▶ _Your instructions_
Please, without any pictures, set down exactly the part of the listing below that opens with the line containing "Where should I" and closes with the line containing "The image size is (914, 668).".
+ + + + +
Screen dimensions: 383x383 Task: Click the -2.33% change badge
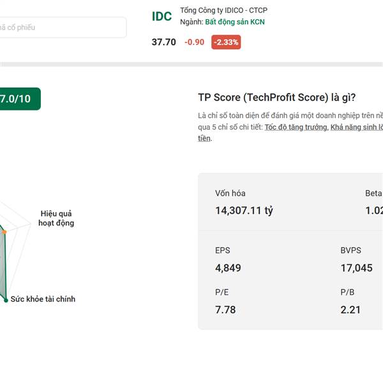226,42
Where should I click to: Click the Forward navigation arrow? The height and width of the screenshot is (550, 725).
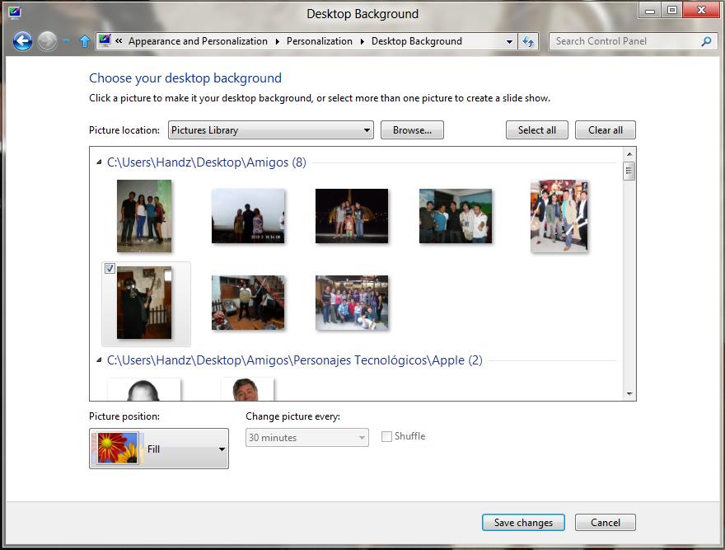point(47,41)
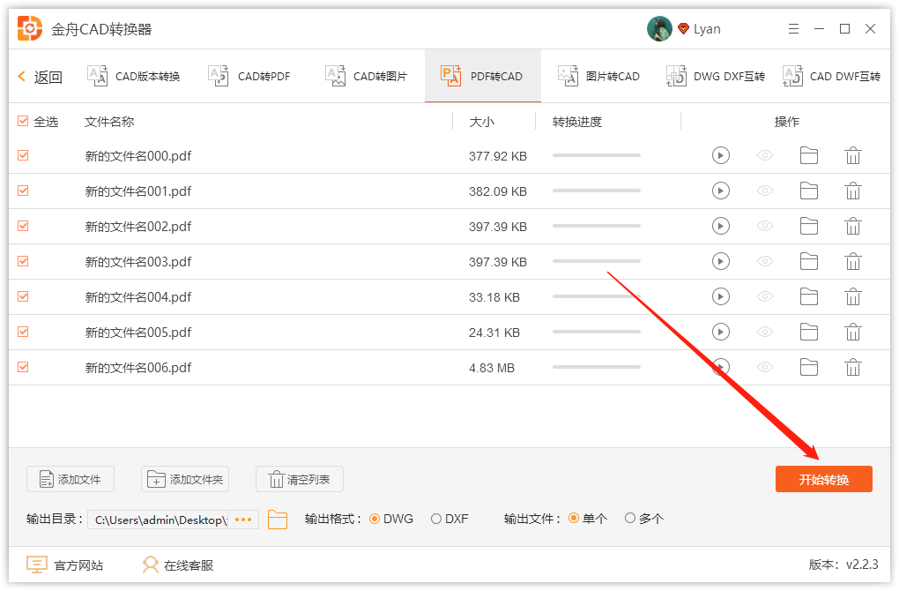
Task: Select the DXF output format radio button
Action: point(436,519)
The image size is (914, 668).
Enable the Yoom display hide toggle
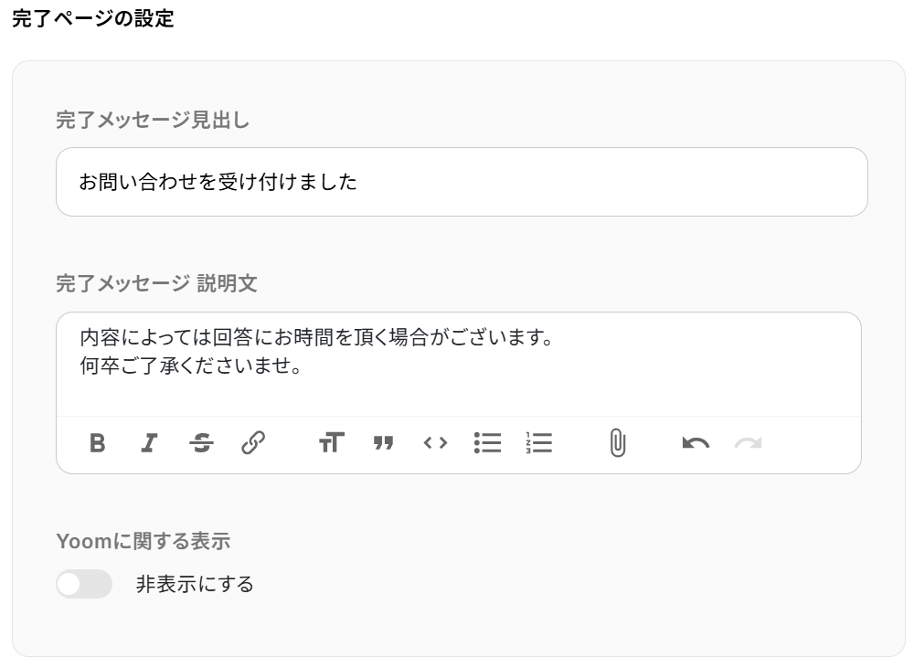tap(84, 583)

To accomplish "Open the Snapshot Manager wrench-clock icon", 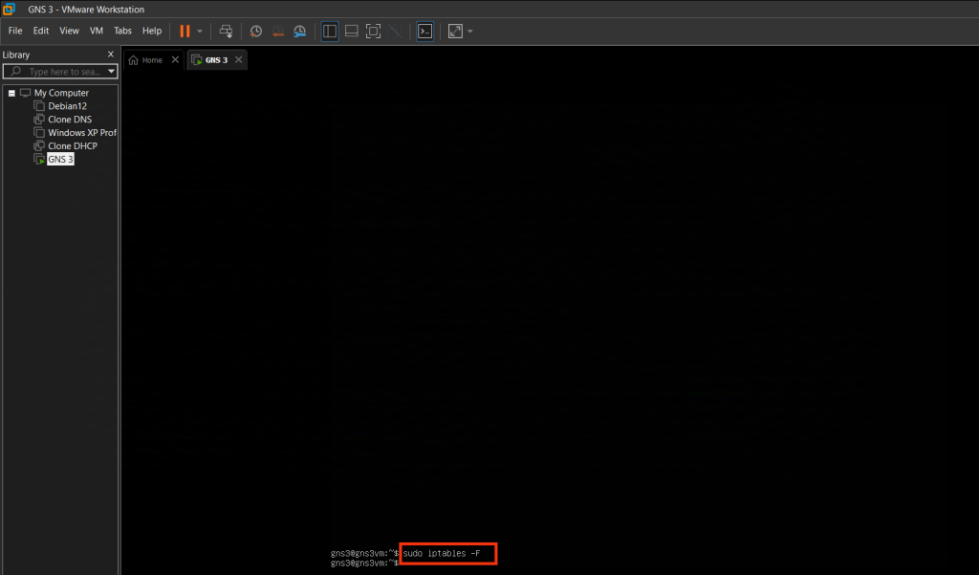I will pyautogui.click(x=299, y=31).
+ + + + +
▶ _Answer for this exercise_
Where should I click to: Click the Forward navigation arrow? The height and width of the screenshot is (550, 725).
point(47,41)
Task: Select the DXF output format radio button
Action: point(436,519)
The image size is (914, 668).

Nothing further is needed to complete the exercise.